Write every record out again exactly as given.

-----

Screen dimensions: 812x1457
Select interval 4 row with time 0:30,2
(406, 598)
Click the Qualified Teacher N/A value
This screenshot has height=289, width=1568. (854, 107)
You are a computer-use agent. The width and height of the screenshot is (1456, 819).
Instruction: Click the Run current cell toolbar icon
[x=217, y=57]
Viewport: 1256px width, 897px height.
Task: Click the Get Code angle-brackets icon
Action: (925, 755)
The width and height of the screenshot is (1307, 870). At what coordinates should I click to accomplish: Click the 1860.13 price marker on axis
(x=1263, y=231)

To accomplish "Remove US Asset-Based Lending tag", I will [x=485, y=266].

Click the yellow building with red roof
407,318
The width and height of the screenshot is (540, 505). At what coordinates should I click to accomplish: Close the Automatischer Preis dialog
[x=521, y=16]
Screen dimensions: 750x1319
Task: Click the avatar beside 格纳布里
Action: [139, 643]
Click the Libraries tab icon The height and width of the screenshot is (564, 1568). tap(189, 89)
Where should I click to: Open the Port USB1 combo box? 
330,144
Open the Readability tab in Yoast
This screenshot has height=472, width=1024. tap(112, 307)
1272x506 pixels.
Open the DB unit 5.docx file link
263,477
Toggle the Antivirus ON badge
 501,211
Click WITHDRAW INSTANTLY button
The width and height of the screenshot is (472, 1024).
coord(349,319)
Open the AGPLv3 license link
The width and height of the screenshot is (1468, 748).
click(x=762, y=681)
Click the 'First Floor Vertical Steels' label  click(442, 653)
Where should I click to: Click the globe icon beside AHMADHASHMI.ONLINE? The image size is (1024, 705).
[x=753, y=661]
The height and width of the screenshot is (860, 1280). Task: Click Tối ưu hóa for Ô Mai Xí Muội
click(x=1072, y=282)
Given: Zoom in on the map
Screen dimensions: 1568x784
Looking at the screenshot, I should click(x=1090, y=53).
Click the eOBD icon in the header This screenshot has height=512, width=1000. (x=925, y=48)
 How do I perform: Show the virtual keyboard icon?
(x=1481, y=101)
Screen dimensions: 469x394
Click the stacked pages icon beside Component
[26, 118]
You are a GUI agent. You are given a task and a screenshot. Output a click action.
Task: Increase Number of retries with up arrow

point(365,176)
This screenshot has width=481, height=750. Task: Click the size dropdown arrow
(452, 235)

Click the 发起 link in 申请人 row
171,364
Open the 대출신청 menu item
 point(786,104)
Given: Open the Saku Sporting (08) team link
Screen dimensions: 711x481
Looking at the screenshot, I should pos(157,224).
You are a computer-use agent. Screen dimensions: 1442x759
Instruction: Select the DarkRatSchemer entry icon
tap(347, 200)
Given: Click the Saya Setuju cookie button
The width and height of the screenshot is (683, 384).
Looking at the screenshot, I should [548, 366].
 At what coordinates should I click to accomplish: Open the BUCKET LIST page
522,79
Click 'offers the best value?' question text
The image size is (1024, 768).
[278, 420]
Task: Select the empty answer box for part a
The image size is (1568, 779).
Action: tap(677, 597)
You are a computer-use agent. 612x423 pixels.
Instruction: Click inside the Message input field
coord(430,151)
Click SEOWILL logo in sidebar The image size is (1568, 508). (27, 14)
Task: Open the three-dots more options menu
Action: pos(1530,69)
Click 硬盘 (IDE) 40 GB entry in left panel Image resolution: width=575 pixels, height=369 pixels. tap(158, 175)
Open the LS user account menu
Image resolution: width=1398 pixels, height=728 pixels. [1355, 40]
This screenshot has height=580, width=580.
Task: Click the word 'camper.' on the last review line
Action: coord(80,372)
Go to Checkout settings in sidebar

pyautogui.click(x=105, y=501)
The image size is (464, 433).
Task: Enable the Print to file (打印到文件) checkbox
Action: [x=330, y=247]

-----

-- Response to this exercise --
Screen dimensions: 812x1457
Select interval 4 row with time 0:30,2
(406, 598)
Click the Qualified Teacher N/A value
This screenshot has height=289, width=1568. (854, 107)
You are a computer-use agent. The width and height of the screenshot is (1456, 819).
Instruction: Click the Run current cell toolbar icon
[x=217, y=57]
Viewport: 1256px width, 897px height.
Task: Click the Get Code angle-brackets icon
Action: (925, 755)
The width and height of the screenshot is (1307, 870). At what coordinates should I click to accomplish: Click the 1860.13 price marker on axis
(x=1263, y=231)

To accomplish "Remove US Asset-Based Lending tag", I will [x=485, y=266].

Click the yellow building with red roof
407,318
The width and height of the screenshot is (540, 505). At what coordinates should I click to accomplish: Close the Automatischer Preis dialog
[x=521, y=16]
Screen dimensions: 750x1319
Task: Click the avatar beside 格纳布里
Action: [139, 643]
Click the Libraries tab icon The height and width of the screenshot is (564, 1568). tap(189, 89)
Where should I click to: Open the Port USB1 combo box? 
330,144
Open the Readability tab in Yoast
This screenshot has height=472, width=1024. tap(112, 307)
1272x506 pixels.
Open the DB unit 5.docx file link
263,477
Toggle the Antivirus ON badge
 501,211
Click WITHDRAW INSTANTLY button
The width and height of the screenshot is (472, 1024).
coord(349,319)
Open the AGPLv3 license link
The width and height of the screenshot is (1468, 748).
click(x=762, y=681)
Click the 'First Floor Vertical Steels' label  click(442, 653)
Where should I click to: Click the globe icon beside AHMADHASHMI.ONLINE? The image size is (1024, 705).
[x=753, y=661]
The height and width of the screenshot is (860, 1280). Task: Click Tối ưu hóa for Ô Mai Xí Muội
click(x=1072, y=282)
Given: Zoom in on the map
Screen dimensions: 1568x784
Looking at the screenshot, I should click(x=1090, y=53).
Click the eOBD icon in the header This screenshot has height=512, width=1000. (x=925, y=48)
 How do I perform: Show the virtual keyboard icon?
(x=1481, y=101)
Screen dimensions: 469x394
Click the stacked pages icon beside Component
[26, 118]
You are a GUI agent. You are given a task and a screenshot. Output a click action.
Task: Increase Number of retries with up arrow

point(365,176)
This screenshot has width=481, height=750. Task: Click the size dropdown arrow
(452, 235)

Click the 发起 link in 申请人 row
171,364
Open the 대출신청 menu item
 point(786,104)
Given: Open the Saku Sporting (08) team link
Screen dimensions: 711x481
Looking at the screenshot, I should pos(157,224).
You are a computer-use agent. Screen dimensions: 1442x759
Instruction: Select the DarkRatSchemer entry icon
tap(347, 200)
Given: Click the Saya Setuju cookie button
The width and height of the screenshot is (683, 384).
Looking at the screenshot, I should [548, 366].
 At what coordinates should I click to accomplish: Open the BUCKET LIST page
522,79
Click 'offers the best value?' question text
The image size is (1024, 768).
[278, 420]
Task: Select the empty answer box for part a
The image size is (1568, 779).
Action: tap(677, 597)
You are a computer-use agent. 612x423 pixels.
Instruction: Click inside the Message input field
coord(430,151)
Click SEOWILL logo in sidebar The image size is (1568, 508). (27, 14)
Task: Open the three-dots more options menu
Action: pos(1530,69)
Click 硬盘 (IDE) 40 GB entry in left panel Image resolution: width=575 pixels, height=369 pixels. tap(158, 175)
Open the LS user account menu
Image resolution: width=1398 pixels, height=728 pixels. [1355, 40]
This screenshot has height=580, width=580.
Task: Click the word 'camper.' on the last review line
Action: coord(80,372)
Go to Checkout settings in sidebar

pyautogui.click(x=105, y=501)
The image size is (464, 433).
Task: Enable the Print to file (打印到文件) checkbox
Action: [x=330, y=247]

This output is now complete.